-- Opening Marker --

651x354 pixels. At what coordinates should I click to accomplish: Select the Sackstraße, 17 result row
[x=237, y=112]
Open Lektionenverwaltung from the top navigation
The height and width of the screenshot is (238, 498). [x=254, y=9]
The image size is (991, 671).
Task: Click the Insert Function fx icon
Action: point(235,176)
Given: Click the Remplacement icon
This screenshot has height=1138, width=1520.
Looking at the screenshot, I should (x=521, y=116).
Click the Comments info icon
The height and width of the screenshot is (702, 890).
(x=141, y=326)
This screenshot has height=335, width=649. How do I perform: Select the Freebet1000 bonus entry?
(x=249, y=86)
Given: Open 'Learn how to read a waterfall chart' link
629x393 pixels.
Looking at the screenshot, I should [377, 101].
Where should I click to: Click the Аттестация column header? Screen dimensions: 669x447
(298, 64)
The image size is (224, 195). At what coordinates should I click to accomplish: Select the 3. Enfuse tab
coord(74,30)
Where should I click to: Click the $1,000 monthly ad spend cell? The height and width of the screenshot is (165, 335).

-- Closing Marker --

» EXERCISE BRIEF
The full listing above needs to be retyped exactly.

» TASK RESPONSE
651x354 pixels. At what coordinates should I click to accomplish: Select the Sackstraße, 17 result row
[x=237, y=112]
Open Lektionenverwaltung from the top navigation
The height and width of the screenshot is (238, 498). [x=254, y=9]
The image size is (991, 671).
Task: Click the Insert Function fx icon
Action: point(235,176)
Given: Click the Remplacement icon
This screenshot has height=1138, width=1520.
Looking at the screenshot, I should (x=521, y=116).
Click the Comments info icon
The height and width of the screenshot is (702, 890).
(x=141, y=326)
This screenshot has height=335, width=649. How do I perform: Select the Freebet1000 bonus entry?
(x=249, y=86)
Given: Open 'Learn how to read a waterfall chart' link
629x393 pixels.
Looking at the screenshot, I should [377, 101].
Where should I click to: Click the Аттестация column header? Screen dimensions: 669x447
(298, 64)
The image size is (224, 195). At what coordinates should I click to accomplish: Select the 3. Enfuse tab
coord(74,30)
Where should I click to: Click the $1,000 monthly ad spend cell? The height and width of the screenshot is (165, 335).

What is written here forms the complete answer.